> _TASK REQUIREMENTS_
Copy nothing from the entries below except the lines from the one containing "The image size is (279, 260)." through the one containing "The width and height of the screenshot is (215, 201).", and copy those exactly.

> _EXTRACTED MATERIAL_
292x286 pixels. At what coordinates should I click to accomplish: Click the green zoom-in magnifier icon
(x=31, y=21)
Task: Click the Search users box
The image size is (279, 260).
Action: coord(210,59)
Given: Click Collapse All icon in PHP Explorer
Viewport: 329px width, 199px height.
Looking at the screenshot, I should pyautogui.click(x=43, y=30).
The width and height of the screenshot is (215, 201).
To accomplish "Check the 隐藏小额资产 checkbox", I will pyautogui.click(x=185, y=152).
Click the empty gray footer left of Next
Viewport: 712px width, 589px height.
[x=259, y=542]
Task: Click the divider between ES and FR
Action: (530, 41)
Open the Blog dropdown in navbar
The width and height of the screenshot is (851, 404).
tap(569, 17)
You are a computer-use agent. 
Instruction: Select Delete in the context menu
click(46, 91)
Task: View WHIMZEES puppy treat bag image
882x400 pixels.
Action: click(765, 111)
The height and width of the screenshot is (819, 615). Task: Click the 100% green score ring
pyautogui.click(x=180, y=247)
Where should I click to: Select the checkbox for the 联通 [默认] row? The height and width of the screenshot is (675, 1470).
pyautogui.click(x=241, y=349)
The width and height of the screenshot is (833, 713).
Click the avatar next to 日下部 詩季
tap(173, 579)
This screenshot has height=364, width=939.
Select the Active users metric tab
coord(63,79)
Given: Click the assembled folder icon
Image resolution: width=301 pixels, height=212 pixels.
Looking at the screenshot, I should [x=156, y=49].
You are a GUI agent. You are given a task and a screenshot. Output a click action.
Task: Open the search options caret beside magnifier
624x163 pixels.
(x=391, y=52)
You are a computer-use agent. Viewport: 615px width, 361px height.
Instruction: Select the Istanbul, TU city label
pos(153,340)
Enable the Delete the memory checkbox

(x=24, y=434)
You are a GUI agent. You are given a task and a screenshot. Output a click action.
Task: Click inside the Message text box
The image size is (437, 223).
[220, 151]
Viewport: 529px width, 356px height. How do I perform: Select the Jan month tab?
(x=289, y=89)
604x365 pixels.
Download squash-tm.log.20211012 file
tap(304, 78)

> _EXPECTED ANSWER_
The image size is (279, 260).
Action: coord(210,59)
Given: Click Collapse All icon in PHP Explorer
Viewport: 329px width, 199px height.
Looking at the screenshot, I should pyautogui.click(x=43, y=30).
The width and height of the screenshot is (215, 201).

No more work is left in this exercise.